El grupo se puso en marcha de inmediato, trotando en fila a la zaga del jefe, a quien Nadia decidió llamar Mokarita, pues no podía preguntarle su nombre verdadero. A juzgar por el estado de su piel, sus dientes y sus pies deformes, Mokarita era mucho más viejo de lo que Alex supuso cuando lo vio en la penumbra, pero tenía la misma agilidad y resistencia de los otros guerreros. Uno de los hombres jóvenes se distinguía entre los demás, era más alto y fornido y, a diferencia de los otros, iba enteramente pintado de negro, excepto una especie de antifaz rojo en torno a los ojos y la frente. Caminaba siempre al lado del jefe, como si fuera su lugarteniente, y se refería a si mismo como Tahama; Nadia y Alexander se enteraron después que ése era su título honorífico por ser el mejor cazador de la tribu.

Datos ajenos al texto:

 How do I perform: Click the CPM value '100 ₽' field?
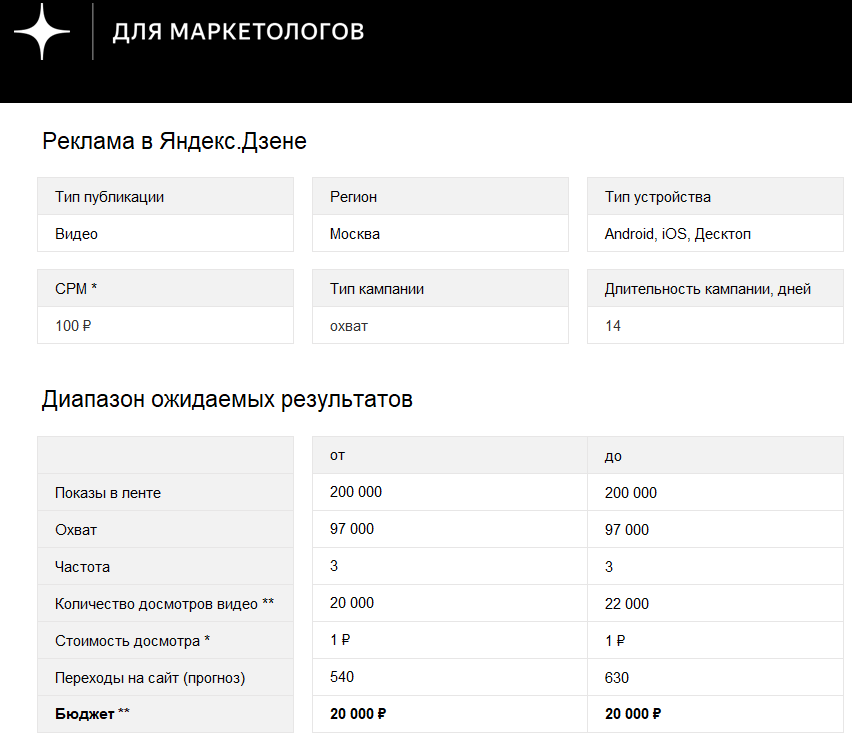click(165, 325)
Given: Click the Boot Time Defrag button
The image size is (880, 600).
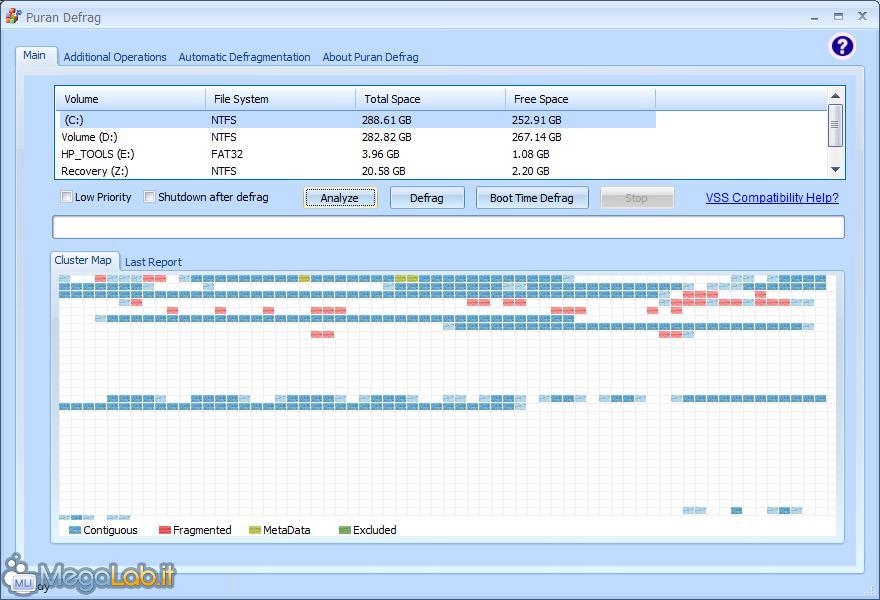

Aunque el paisaje parecía inmutable y no había puntos de referencia, los indios sabían exactamente adónde se dirigían. Ni una sola vez se volvieron a ver si los muchachos extranjeros los seguían: sabían que no les quedaba más remedio que hacerlo, de otro modo se perderían. A veces a Alex y Nadia les parecía estar solos, porque la gente de la neblina desaparecía en la vegetación, pero esa impresión no duraba mucho; tal como se esfumaban, los indios reaparecían en cualquier momento, como si estuvieran ejercitándose en el arte de tornarse invisibles. Alex concluyó que ese talento para desaparecer no se podía atribuir solamente a la pintura con que se camuflaban, era sobre todo una actitud mental. ¿Cómo lo hacían? Calculó cuán útil podía ser en la vida el truco de la invisibilidad y se propuso aprenderlo. En los días siguientes comprendería que no se trataba de ilusionismo, sino de un talento que se alcanzaba con mucha práctica y concentración, como tocar la flauta. El paso rápido no cambió en varias horas; sólo se detenían de vez en cuando en los arroyos para beber agua. Alex sentía hambre, pero estaba agradecido de que al menos el tobillo donde lo había picado la hormiga ya no le dolía. César Santos le había contado que los indios comen cuando pueden -no siempre cada día- y su organismo está acostumbrado a almacenar energía; él, en cambio, había tenido siempre el refrigerador de su casa atiborrado de alimentos, al menos mientras su madre estuvo sana, y si alguna vez debía saltarse una comida le daba fatiga. No pudo menos que sonreír ante el trastorno completo de sus hábitos. Entre otras cosas, no se había cepillado los dientes ni cambiado la ropa en varios días. Decidió ignorar el vacío en el estómago, matar el hambre con indiferencia. En un par de ocasiones le dio una mirada a su compás y descubrió que marchaban en dirección al noreste. ¿Vendría alguien a su rescate? ¿Cómo podría dejar señales en el camino? ¿Los verían desde un helicóptero? No se sentía optimista, en verdad su situación era desesperada. Le sorprendió que Nadia no diera señas de fatiga, su amiga parecía completamente entregada a la aventura.
Cuatro o cinco horas más tarde -imposible medir el tiempo en ese lugar- llegaron a un río claro y profundo. Siguieron por la orilla un par de millas y de pronto ante los ojos maravillados de Alex surgió una montaña muy alta y una magnífica catarata que caía con un clamor de guerra, formando abajo una inmensa nube de espuma y agua pulverizada.
– Es el río que baja del cielo -dijo Tahama.